▸ **TEXT PROVIDED**:
2003s first half results included a $0.06 per share gain from the reversal of prior year tax reserves and a net $0.07 per share contribution by the Companys affiliate, Armkel LLC, primarily resulting from the settlement of litigation.
For the quarter ended December 31, 2003, net income was $15.9 million or $0.37 per diluted share as compared to $15.5 million or $0.37 per share in the year ago period.
The fourth quarter of 2003s results included a $0.03 per share earnings reduction from a change in revenue recognition from FOB shipping point to FOB destination point, reducing sales by $6.3 million for the quarter.
Fourth quarter results in 2003 included sales of $25.2 million for the former Unilever oral care brands. As previously announced by the Company, on October 20, 2003, the Company completed the acquisition of the former Unilever oral care business in the United States and Canada, comprising the MENTADENT brand of toothpaste and toothbrushes, PEPSODENT and AIM toothpaste, and exclusive licensing rights to CLOSE-UP toothpaste.
In connection with the acquisition of the Unilever oral care brands and its financing, the Company recorded a $6.1 million accounting charge related to the step-up of opening inventory values in accordance with purchase accounting principles, and took an additional $4.9 million charge to write off deferred financing costs and interest rate hedges incurred on previous financing transactions. Including these charges, the acquired oral care business generated a pretax loss of $2.6 million or $0.04 per share from the date of acquisition through December 31, 2003. The Company provided minimal marketing support during this transition period for the acquired business, and expects to increase such support in 2004.

▸ **GOALS**:
**a)** According to the earnings report, on what date did the Company complete its acquisition of the former Unilever oral care business?
**b)** Write out the part of the earnings report that opens with the words containing "2003s first half" and closes with "for the quarter.".
The items have nothing to do with the earnings report.

▸ **SUPPLIED INFORMATION**:
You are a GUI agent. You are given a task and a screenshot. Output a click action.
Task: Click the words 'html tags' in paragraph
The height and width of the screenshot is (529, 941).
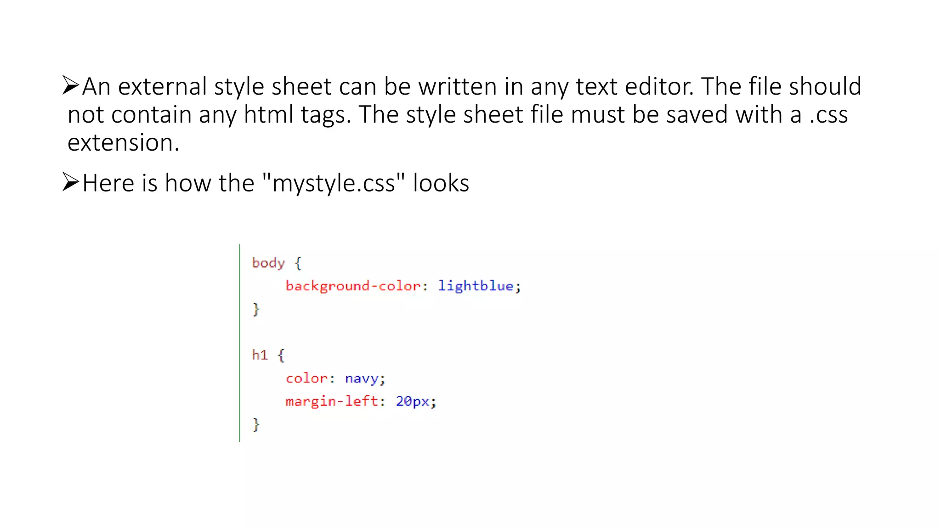click(x=297, y=114)
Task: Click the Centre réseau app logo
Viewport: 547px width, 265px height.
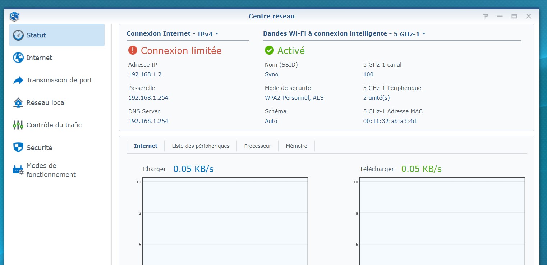Action: 14,16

▸ **ANSWER SET**:
**a)** October 20, 2003

**b)**
2003s first half results included a $0.06 per share gain from the reversal of prior year tax reserves and a net $0.07 per share contribution by the Companys affiliate, Armkel LLC, primarily resulting from the settlement of litigation.
For the quarter ended December 31, 2003, net income was $15.9 million or $0.37 per diluted share as compared to $15.5 million or $0.37 per share in the year ago period.
The fourth quarter of 2003s results included a $0.03 per share earnings reduction from a change in revenue recognition from FOB shipping point to FOB destination point, reducing sales by $6.3 million for the quarter.